# [YOUR TASK]
A faithful, complete copy of the entries is the sole expected answer.
== EXCERPTED RECORDS ==
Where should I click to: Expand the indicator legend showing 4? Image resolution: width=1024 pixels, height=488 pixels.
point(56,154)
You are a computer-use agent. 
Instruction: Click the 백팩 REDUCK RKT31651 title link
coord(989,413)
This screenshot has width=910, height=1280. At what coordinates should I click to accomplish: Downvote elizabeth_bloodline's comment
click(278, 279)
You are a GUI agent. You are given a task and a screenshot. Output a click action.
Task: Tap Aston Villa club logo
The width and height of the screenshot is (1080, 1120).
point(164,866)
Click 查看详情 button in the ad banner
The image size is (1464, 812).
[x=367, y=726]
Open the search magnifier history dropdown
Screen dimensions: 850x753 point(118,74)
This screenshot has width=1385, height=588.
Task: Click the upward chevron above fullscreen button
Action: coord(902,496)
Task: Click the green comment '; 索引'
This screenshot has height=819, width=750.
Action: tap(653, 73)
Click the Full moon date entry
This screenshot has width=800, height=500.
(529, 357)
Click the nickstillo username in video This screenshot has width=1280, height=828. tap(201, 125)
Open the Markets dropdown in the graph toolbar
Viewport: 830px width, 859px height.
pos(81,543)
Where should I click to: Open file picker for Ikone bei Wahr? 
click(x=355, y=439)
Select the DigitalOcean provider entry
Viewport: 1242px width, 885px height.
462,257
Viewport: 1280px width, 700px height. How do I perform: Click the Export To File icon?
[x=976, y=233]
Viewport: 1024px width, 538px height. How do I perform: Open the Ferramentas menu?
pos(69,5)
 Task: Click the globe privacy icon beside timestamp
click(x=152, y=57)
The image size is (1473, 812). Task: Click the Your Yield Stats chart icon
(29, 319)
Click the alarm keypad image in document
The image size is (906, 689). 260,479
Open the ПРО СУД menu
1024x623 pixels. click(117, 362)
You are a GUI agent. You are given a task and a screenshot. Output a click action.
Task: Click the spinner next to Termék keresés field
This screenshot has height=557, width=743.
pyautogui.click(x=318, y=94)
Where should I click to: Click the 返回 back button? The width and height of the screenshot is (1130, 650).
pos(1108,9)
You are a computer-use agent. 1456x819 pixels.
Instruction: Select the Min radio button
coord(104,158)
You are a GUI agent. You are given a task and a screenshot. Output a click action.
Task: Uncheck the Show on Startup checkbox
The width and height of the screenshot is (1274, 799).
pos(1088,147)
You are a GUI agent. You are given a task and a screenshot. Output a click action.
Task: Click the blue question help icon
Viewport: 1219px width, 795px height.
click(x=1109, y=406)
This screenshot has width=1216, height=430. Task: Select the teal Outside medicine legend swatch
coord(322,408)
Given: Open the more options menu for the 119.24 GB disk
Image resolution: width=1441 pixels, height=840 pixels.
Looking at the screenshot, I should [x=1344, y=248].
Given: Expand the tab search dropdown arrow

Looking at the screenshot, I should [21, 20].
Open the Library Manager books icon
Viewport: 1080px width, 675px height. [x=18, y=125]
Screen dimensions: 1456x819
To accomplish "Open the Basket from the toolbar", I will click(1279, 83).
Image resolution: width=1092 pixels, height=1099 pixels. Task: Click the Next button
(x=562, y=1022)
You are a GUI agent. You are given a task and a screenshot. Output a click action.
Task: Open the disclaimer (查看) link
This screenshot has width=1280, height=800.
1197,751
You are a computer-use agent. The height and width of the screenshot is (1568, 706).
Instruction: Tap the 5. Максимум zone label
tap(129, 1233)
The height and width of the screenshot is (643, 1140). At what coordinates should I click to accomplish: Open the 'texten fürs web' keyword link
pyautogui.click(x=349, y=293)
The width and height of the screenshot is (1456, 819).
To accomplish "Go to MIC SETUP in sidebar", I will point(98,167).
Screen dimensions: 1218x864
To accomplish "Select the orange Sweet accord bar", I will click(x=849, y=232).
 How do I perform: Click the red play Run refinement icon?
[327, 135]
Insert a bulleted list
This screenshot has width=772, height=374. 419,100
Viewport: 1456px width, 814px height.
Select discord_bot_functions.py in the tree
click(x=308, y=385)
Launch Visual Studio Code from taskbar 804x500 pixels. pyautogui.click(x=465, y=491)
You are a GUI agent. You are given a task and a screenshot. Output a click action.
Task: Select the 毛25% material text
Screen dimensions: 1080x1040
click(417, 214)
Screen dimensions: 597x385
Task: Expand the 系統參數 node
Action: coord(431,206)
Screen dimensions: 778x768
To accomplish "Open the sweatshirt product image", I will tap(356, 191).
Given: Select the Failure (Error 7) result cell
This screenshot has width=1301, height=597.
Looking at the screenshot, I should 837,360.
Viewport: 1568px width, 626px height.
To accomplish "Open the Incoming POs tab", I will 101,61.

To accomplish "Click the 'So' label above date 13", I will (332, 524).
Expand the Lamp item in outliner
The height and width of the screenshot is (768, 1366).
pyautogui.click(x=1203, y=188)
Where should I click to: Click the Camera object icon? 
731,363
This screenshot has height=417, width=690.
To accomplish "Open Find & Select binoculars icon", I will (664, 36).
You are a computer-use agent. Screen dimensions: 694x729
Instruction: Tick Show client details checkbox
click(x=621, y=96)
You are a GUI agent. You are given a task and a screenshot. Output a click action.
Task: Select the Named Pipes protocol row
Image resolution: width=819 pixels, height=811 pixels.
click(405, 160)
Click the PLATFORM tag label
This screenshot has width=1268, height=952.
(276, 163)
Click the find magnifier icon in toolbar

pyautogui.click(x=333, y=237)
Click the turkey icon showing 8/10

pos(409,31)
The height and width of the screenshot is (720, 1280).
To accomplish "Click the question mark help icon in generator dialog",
===
# [RESULT OF THIS TASK]
Where should I click to: Expand the indicator legend showing 4? Image resolution: width=1024 pixels, height=488 pixels.
point(56,154)
You are a computer-use agent. 
Instruction: Click the 백팩 REDUCK RKT31651 title link
coord(989,413)
This screenshot has width=910, height=1280. At what coordinates should I click to accomplish: Downvote elizabeth_bloodline's comment
click(278, 279)
You are a GUI agent. You are given a task and a screenshot. Output a click action.
Task: Tap Aston Villa club logo
The width and height of the screenshot is (1080, 1120).
point(164,866)
Click 查看详情 button in the ad banner
The image size is (1464, 812).
[x=367, y=726]
Open the search magnifier history dropdown
Screen dimensions: 850x753 point(118,74)
This screenshot has width=1385, height=588.
Task: Click the upward chevron above fullscreen button
Action: coord(902,496)
Task: Click the green comment '; 索引'
This screenshot has height=819, width=750.
Action: tap(653, 73)
Click the Full moon date entry
This screenshot has width=800, height=500.
(529, 357)
Click the nickstillo username in video This screenshot has width=1280, height=828. tap(201, 125)
Open the Markets dropdown in the graph toolbar
Viewport: 830px width, 859px height.
pos(81,543)
Where should I click to: Open file picker for Ikone bei Wahr? 
click(x=355, y=439)
Select the DigitalOcean provider entry
Viewport: 1242px width, 885px height.
462,257
Viewport: 1280px width, 700px height. How do I perform: Click the Export To File icon?
[x=976, y=233]
Viewport: 1024px width, 538px height. How do I perform: Open the Ferramentas menu?
pos(69,5)
 Task: Click the globe privacy icon beside timestamp
click(x=152, y=57)
The image size is (1473, 812). Task: Click the Your Yield Stats chart icon
(29, 319)
Click the alarm keypad image in document
The image size is (906, 689). 260,479
Open the ПРО СУД menu
1024x623 pixels. click(117, 362)
You are a GUI agent. You are given a task and a screenshot. Output a click action.
Task: Click the spinner next to Termék keresés field
This screenshot has height=557, width=743.
pyautogui.click(x=318, y=94)
Where should I click to: Click the 返回 back button? The width and height of the screenshot is (1130, 650).
pos(1108,9)
You are a computer-use agent. 1456x819 pixels.
Instruction: Select the Min radio button
coord(104,158)
You are a GUI agent. You are given a task and a screenshot. Output a click action.
Task: Uncheck the Show on Startup checkbox
The width and height of the screenshot is (1274, 799).
pos(1088,147)
You are a GUI agent. You are given a task and a screenshot. Output a click action.
Task: Click the blue question help icon
Viewport: 1219px width, 795px height.
click(x=1109, y=406)
This screenshot has width=1216, height=430. Task: Select the teal Outside medicine legend swatch
coord(322,408)
Given: Open the more options menu for the 119.24 GB disk
Image resolution: width=1441 pixels, height=840 pixels.
Looking at the screenshot, I should [x=1344, y=248].
Given: Expand the tab search dropdown arrow

Looking at the screenshot, I should [21, 20].
Open the Library Manager books icon
Viewport: 1080px width, 675px height. [x=18, y=125]
Screen dimensions: 1456x819
To accomplish "Open the Basket from the toolbar", I will click(1279, 83).
Image resolution: width=1092 pixels, height=1099 pixels. Task: Click the Next button
(x=562, y=1022)
You are a GUI agent. You are given a task and a screenshot. Output a click action.
Task: Open the disclaimer (查看) link
This screenshot has width=1280, height=800.
1197,751
You are a computer-use agent. The height and width of the screenshot is (1568, 706).
Instruction: Tap the 5. Максимум zone label
tap(129, 1233)
The height and width of the screenshot is (643, 1140). At what coordinates should I click to accomplish: Open the 'texten fürs web' keyword link
pyautogui.click(x=349, y=293)
The width and height of the screenshot is (1456, 819).
To accomplish "Go to MIC SETUP in sidebar", I will point(98,167).
Screen dimensions: 1218x864
To accomplish "Select the orange Sweet accord bar", I will click(x=849, y=232).
 How do I perform: Click the red play Run refinement icon?
[327, 135]
Insert a bulleted list
This screenshot has width=772, height=374. 419,100
Viewport: 1456px width, 814px height.
Select discord_bot_functions.py in the tree
click(x=308, y=385)
Launch Visual Studio Code from taskbar 804x500 pixels. pyautogui.click(x=465, y=491)
You are a GUI agent. You are given a task and a screenshot. Output a click action.
Task: Select the 毛25% material text
Screen dimensions: 1080x1040
click(417, 214)
Screen dimensions: 597x385
Task: Expand the 系統參數 node
Action: coord(431,206)
Screen dimensions: 778x768
To accomplish "Open the sweatshirt product image", I will tap(356, 191).
Given: Select the Failure (Error 7) result cell
This screenshot has width=1301, height=597.
Looking at the screenshot, I should 837,360.
Viewport: 1568px width, 626px height.
To accomplish "Open the Incoming POs tab", I will 101,61.

To accomplish "Click the 'So' label above date 13", I will (332, 524).
Expand the Lamp item in outliner
The height and width of the screenshot is (768, 1366).
pyautogui.click(x=1203, y=188)
Where should I click to: Click the Camera object icon? 
731,363
This screenshot has height=417, width=690.
To accomplish "Open Find & Select binoculars icon", I will (664, 36).
You are a computer-use agent. Screen dimensions: 694x729
Instruction: Tick Show client details checkbox
click(x=621, y=96)
You are a GUI agent. You are given a task and a screenshot. Output a click action.
Task: Select the Named Pipes protocol row
Image resolution: width=819 pixels, height=811 pixels.
click(405, 160)
Click the PLATFORM tag label
This screenshot has width=1268, height=952.
(276, 163)
Click the find magnifier icon in toolbar

pyautogui.click(x=333, y=237)
Click the turkey icon showing 8/10

pos(409,31)
The height and width of the screenshot is (720, 1280).
To accomplish "Click the question mark help icon in generator dialog",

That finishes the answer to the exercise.